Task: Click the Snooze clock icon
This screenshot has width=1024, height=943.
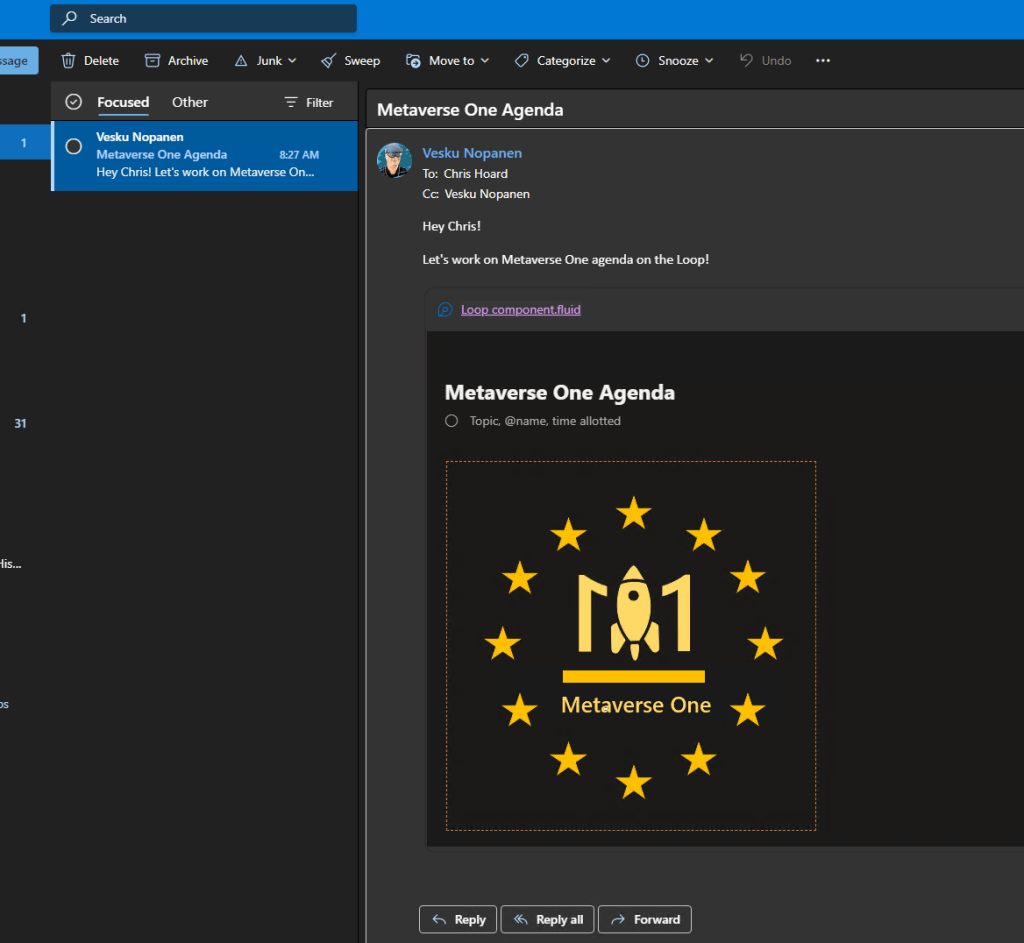Action: [x=642, y=61]
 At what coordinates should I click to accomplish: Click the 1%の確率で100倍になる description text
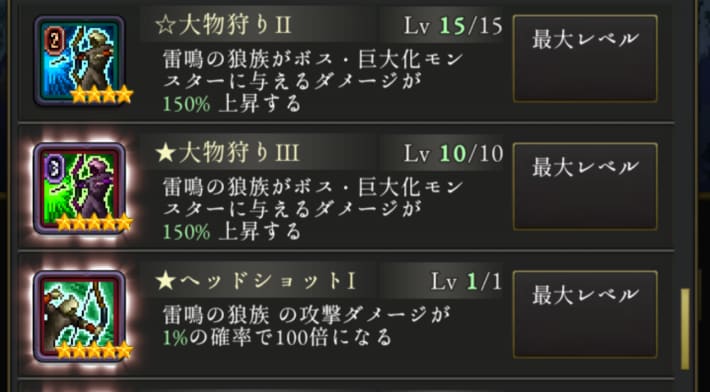[277, 338]
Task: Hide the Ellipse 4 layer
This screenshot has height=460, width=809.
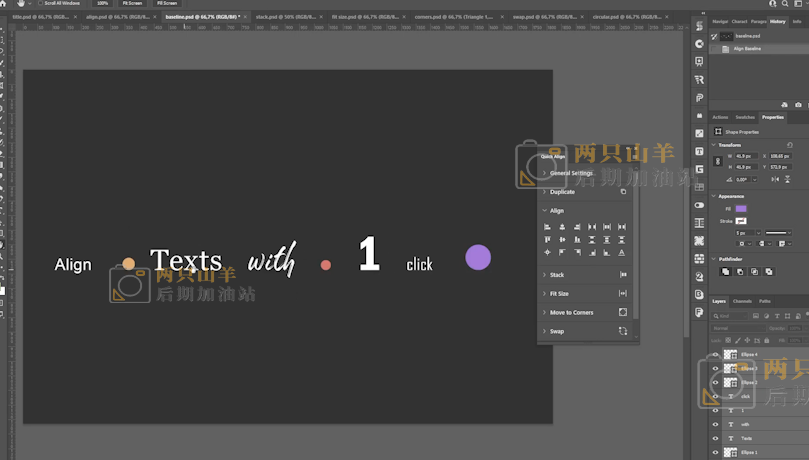Action: pos(715,355)
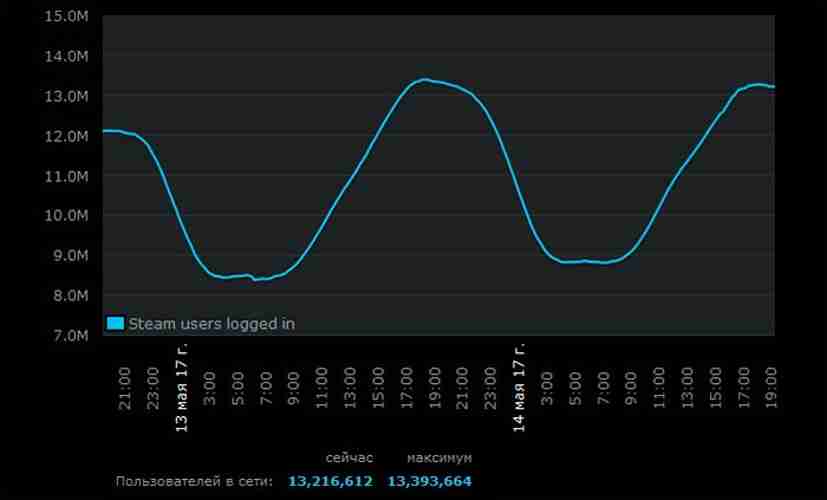Click the 9.0M label on vertical axis
827x500 pixels.
pyautogui.click(x=70, y=255)
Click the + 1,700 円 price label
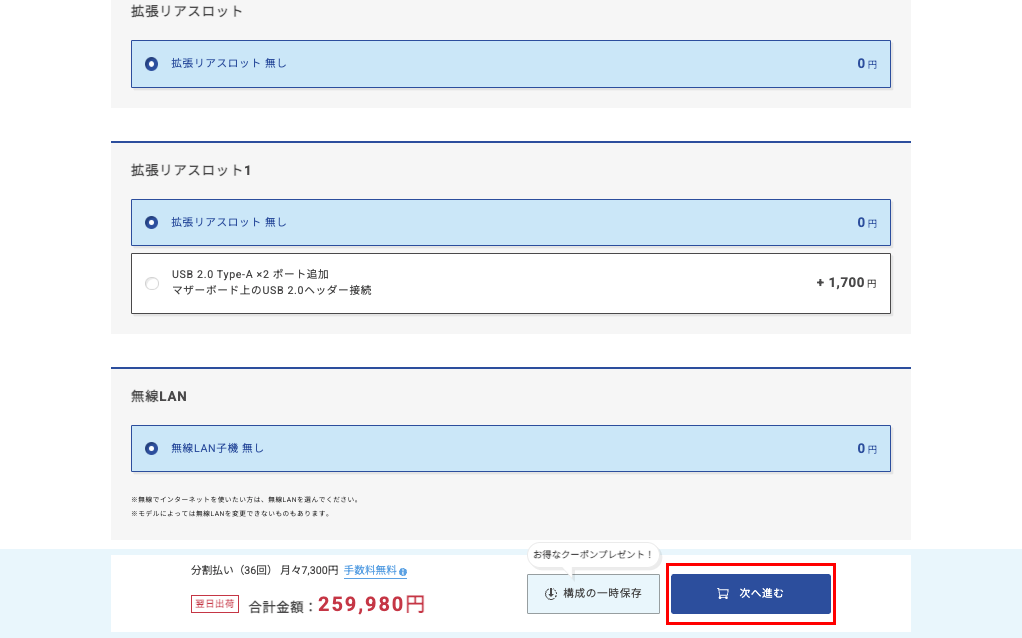Image resolution: width=1022 pixels, height=638 pixels. pyautogui.click(x=846, y=283)
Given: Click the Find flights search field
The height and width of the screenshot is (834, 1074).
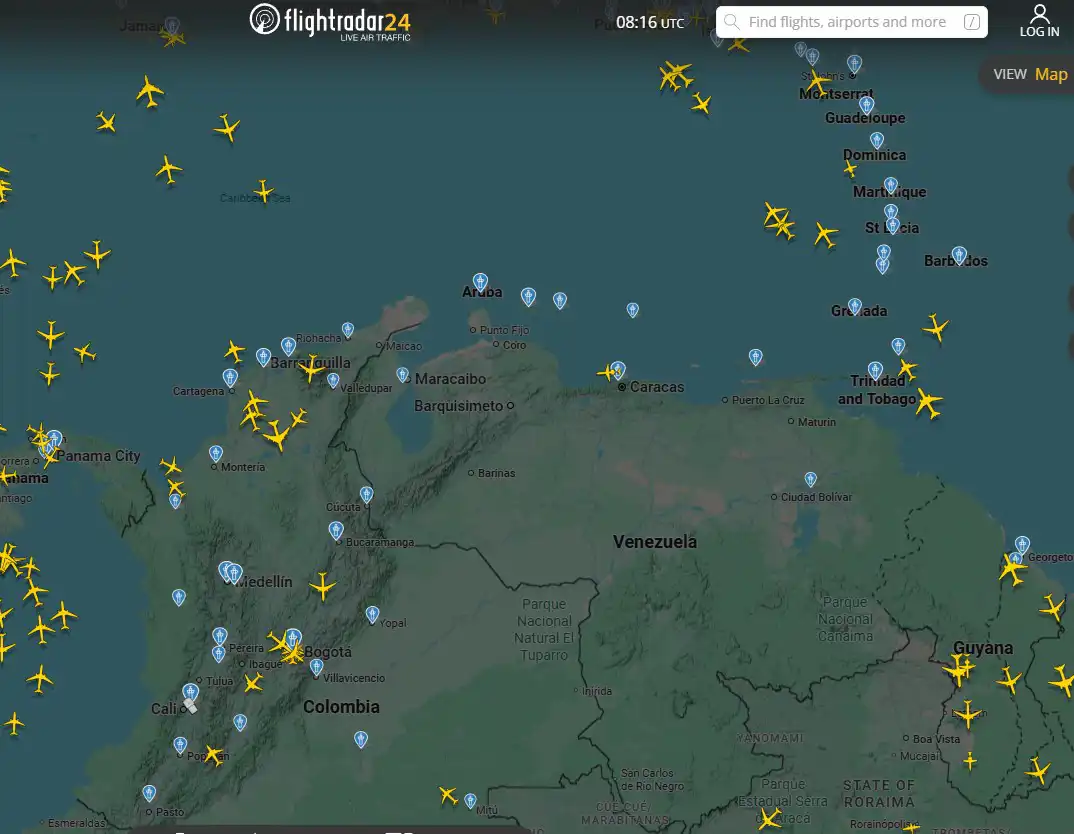Looking at the screenshot, I should pos(845,22).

- - - -

§ **What you need to do**
Extract each line of the records above that contains the word "This", and copy those lines in full.

§ **Reply**
This screenshot has width=1024, height=943.
This screenshot has height=460, width=809.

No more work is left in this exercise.